The Correct Option is A

Step 1: Understanding the Concept:
Let A.P. have first term \( a \) and difference \( d \). Let G.P. have first term \( G \) and ratio \( r \). Given: \( a = r \) and \( G = d \).
Step 2: Key Formula or Approach:
1. \( S_{10} = \frac{10}{2}[2a + 9d] = 160 \implies 2r + 9G = 32 \) --- (i)
2. \( g_1 + g_2 = 8 \implies G + Gr = 8 \implies G(1 + r) = 8 \) --- (ii)
Step 3: Detailed Explanation:
1. From (i), \( r = \frac{32 - 9G}{2} \).

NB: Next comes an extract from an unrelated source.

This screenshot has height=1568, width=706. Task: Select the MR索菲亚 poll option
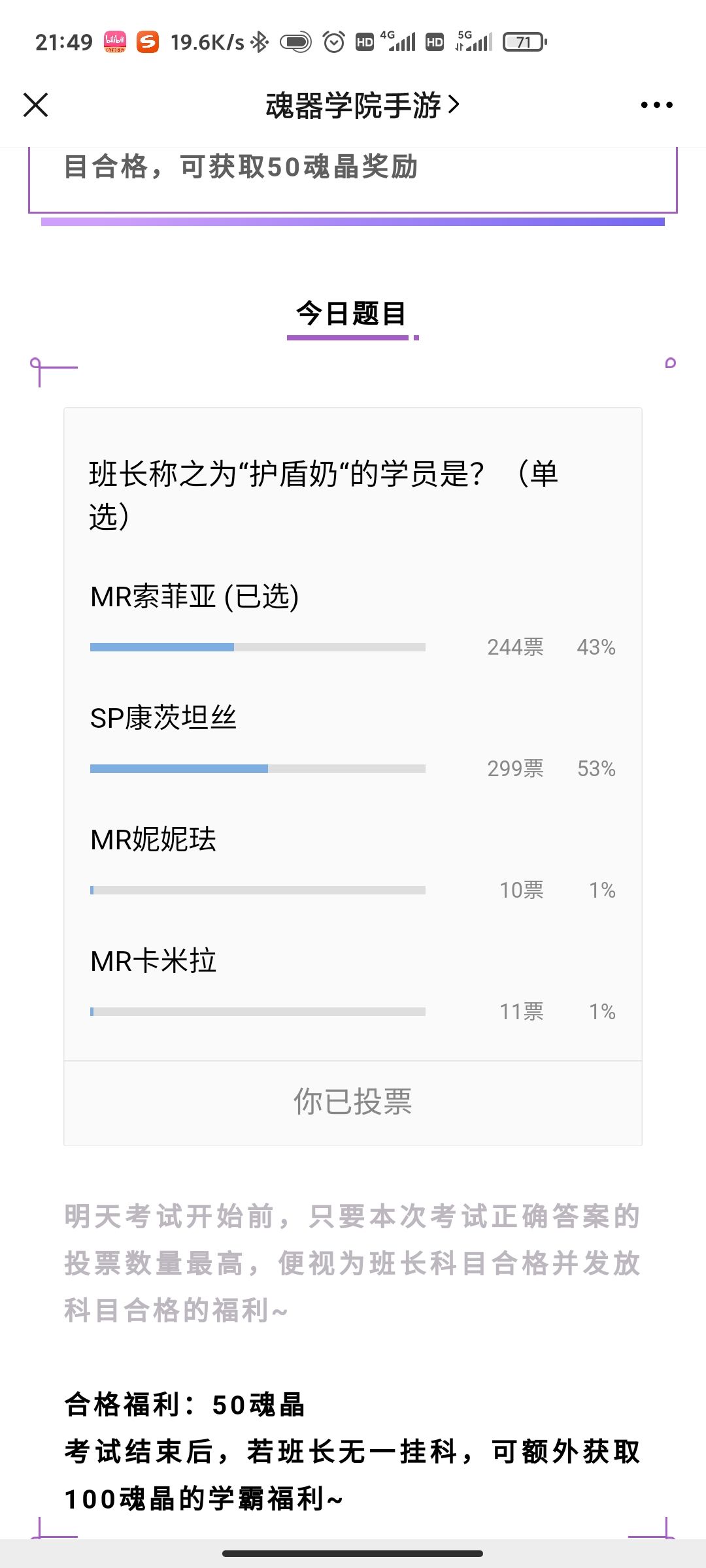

Substitute this into (ii): \[ G\left(1 + \frac{32 - 9G}{2}\right) = 8 \implies G\left(\frac{2 + 32 - 9G}{2}\right) = 8 \] \[ 34G - 9G^2 = 16 \implies 9G^2 - 34G + 16 = 0 \] 2. This is a quadratic in \( G \) (where \( G = g_1 \)). The sum of all possible values of \( g_1 \) is the sum of the roots of this equation. 3. Sum of roots \( = -b/a = \frac{34}{9} \).
Step 4: Final Answer:
The sum of all possible values of \( g_1 \) is \( \frac{34}{9} \).